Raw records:
━━━━━━━━━━━━━━━━━━━━━━━━━━━━━━
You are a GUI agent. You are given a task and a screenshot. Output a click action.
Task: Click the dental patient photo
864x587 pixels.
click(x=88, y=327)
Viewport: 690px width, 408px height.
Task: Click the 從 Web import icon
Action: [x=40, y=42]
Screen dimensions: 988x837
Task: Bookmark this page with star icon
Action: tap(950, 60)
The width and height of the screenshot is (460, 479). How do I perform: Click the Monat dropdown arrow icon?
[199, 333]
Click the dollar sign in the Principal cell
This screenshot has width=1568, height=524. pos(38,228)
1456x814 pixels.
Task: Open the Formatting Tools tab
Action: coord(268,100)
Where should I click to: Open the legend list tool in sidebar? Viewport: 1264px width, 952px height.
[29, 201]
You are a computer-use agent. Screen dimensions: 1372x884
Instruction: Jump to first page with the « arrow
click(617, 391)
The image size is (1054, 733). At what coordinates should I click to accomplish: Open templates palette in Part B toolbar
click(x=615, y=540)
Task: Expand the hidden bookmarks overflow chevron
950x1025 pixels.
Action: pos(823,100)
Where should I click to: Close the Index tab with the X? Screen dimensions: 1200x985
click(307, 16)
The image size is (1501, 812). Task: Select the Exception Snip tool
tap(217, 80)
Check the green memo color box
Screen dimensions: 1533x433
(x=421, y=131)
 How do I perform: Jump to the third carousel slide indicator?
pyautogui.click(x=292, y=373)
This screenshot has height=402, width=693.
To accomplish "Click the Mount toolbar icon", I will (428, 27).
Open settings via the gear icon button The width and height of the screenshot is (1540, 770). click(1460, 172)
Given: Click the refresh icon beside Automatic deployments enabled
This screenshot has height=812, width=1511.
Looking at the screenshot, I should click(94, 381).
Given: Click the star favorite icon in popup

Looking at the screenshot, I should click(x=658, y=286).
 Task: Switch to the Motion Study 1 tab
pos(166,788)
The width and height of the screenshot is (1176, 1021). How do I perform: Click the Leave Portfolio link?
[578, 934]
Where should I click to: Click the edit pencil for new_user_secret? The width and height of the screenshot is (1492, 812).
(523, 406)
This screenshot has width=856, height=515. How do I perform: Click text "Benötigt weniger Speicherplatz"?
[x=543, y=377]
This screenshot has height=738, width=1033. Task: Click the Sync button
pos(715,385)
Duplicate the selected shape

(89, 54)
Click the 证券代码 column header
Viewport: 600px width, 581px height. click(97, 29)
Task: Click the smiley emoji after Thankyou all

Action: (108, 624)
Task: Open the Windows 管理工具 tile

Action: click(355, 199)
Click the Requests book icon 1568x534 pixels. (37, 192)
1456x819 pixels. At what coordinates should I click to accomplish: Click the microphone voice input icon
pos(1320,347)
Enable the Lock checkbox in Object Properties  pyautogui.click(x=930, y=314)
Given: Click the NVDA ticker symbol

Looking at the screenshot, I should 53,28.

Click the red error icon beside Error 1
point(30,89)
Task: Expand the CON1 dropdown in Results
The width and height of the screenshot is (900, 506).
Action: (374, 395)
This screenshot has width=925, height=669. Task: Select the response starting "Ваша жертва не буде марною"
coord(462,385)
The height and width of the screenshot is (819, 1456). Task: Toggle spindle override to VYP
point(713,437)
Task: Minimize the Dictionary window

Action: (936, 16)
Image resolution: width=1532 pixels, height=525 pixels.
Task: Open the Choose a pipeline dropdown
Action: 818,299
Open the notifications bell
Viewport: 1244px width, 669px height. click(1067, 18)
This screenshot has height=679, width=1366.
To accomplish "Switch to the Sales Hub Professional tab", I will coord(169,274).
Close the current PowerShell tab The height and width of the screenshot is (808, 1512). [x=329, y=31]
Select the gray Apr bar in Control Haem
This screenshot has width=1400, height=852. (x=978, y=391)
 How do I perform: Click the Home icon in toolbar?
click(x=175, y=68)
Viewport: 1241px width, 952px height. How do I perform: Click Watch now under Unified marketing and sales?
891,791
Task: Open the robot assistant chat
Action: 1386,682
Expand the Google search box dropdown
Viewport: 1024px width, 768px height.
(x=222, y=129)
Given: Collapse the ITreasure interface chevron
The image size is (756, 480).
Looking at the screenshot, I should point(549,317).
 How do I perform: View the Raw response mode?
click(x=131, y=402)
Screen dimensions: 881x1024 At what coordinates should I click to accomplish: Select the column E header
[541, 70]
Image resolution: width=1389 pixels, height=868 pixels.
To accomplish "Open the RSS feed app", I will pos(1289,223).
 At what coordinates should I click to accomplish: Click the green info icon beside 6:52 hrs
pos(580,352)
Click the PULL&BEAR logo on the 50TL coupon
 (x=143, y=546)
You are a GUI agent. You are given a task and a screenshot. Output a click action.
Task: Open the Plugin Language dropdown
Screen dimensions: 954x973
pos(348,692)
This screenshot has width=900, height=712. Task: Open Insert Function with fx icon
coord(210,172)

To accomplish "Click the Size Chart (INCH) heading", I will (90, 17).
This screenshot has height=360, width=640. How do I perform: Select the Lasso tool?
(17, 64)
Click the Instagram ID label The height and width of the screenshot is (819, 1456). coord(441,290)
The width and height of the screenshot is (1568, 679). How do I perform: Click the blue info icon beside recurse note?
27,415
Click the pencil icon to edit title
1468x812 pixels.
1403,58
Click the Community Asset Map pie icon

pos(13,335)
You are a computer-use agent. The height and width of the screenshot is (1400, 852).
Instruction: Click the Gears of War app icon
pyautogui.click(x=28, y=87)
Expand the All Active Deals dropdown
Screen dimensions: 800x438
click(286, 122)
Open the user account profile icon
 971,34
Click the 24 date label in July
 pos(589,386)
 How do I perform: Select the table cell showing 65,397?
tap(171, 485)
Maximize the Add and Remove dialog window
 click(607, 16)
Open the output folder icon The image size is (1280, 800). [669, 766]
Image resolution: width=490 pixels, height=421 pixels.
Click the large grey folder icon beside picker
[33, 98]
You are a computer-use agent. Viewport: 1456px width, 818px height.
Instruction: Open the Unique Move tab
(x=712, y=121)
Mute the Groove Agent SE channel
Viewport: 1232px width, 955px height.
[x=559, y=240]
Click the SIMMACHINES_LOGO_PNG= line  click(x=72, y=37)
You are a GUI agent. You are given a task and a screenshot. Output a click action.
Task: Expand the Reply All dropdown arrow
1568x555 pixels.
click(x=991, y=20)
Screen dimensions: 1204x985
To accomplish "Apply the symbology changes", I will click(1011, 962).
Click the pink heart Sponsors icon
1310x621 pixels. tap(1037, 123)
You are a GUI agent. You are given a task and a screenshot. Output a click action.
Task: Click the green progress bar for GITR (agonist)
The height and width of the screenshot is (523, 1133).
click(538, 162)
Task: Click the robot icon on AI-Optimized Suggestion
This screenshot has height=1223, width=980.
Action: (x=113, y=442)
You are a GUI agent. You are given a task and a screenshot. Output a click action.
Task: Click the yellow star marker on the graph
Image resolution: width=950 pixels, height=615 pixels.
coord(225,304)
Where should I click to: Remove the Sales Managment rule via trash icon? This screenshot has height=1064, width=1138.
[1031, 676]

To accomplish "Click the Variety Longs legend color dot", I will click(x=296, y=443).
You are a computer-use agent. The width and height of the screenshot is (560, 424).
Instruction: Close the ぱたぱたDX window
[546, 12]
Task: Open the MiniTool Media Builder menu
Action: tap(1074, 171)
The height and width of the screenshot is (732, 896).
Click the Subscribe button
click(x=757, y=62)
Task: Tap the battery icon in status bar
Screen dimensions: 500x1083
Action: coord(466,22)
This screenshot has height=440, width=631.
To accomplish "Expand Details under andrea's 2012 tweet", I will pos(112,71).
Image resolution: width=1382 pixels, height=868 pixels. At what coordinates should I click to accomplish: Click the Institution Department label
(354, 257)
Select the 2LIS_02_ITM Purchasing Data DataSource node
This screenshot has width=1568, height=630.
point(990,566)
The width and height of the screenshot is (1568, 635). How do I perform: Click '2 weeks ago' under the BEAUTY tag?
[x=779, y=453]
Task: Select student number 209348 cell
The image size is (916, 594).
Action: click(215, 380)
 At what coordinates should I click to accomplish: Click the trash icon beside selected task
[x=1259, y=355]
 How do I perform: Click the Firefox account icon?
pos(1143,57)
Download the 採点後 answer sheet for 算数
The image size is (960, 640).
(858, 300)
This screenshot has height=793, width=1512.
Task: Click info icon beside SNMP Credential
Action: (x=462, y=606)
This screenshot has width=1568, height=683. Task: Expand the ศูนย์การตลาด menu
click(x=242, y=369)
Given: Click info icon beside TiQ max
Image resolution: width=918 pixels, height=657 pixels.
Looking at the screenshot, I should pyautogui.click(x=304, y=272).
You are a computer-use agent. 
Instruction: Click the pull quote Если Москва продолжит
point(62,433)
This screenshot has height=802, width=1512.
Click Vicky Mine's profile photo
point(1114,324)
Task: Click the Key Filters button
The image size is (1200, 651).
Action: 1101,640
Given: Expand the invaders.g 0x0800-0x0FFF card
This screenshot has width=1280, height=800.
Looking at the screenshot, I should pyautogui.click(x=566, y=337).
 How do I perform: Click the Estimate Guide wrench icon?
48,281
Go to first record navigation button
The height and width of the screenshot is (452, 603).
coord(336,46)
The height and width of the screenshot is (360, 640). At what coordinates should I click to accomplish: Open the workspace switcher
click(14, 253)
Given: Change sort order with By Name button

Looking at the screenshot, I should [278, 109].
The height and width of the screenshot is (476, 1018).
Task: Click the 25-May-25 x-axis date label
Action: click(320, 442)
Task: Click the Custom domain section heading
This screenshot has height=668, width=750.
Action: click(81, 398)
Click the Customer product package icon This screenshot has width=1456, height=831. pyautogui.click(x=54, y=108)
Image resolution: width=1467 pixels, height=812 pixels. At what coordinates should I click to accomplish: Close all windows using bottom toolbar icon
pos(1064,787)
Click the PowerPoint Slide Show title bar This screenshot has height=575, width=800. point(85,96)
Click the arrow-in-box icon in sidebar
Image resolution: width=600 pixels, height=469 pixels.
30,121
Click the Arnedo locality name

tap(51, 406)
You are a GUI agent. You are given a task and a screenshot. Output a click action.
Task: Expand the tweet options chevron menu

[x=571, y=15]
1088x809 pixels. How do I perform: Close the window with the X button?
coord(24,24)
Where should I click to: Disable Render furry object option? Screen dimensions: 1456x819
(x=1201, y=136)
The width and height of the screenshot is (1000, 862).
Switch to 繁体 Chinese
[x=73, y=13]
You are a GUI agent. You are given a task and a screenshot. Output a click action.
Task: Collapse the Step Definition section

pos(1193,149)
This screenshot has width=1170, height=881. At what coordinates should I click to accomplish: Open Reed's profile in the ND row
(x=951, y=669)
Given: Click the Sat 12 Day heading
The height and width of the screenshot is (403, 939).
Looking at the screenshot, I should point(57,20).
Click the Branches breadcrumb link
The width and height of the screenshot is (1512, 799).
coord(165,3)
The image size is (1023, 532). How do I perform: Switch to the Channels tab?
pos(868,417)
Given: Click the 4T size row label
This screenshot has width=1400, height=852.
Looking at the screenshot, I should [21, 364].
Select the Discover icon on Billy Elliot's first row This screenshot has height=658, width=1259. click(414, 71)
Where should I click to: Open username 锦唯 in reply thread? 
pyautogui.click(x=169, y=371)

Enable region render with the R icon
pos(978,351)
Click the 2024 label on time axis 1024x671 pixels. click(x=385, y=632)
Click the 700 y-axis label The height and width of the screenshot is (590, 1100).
━━━━━━━━━━━━━━━━━━━━━━━━━━━━━━
■ Given exercise
Rewrite the data beginning at the line that has "Click the 24 date label in July" and stopping after the line that has "[x=559, y=240]", swapping "folder" for "directory" and leaving everything else unchanged.

■ Written response
Click the 24 date label in July
 pos(589,386)
 How do I perform: Select the table cell showing 65,397?
tap(171, 485)
Maximize the Add and Remove dialog window
 click(607, 16)
Open the output directory icon The image size is (1280, 800). [669, 766]
Image resolution: width=490 pixels, height=421 pixels.
Click the large grey directory icon beside picker
[33, 98]
You are a computer-use agent. Viewport: 1456px width, 818px height.
Instruction: Open the Unique Move tab
(x=712, y=121)
Mute the Groove Agent SE channel
Viewport: 1232px width, 955px height.
[x=559, y=240]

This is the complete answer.